#### Assignment:
Print word for word the records from the line containing "You are a GUI" through the end.

─── Task input

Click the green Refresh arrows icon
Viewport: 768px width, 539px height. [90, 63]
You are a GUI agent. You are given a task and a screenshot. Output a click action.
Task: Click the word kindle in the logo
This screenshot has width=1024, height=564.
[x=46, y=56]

──────

#### Answer to this problem:
You are a GUI agent. You are given a task and a screenshot. Output a click action.
Task: Click the word kindle in the logo
This screenshot has width=1024, height=564.
[x=46, y=56]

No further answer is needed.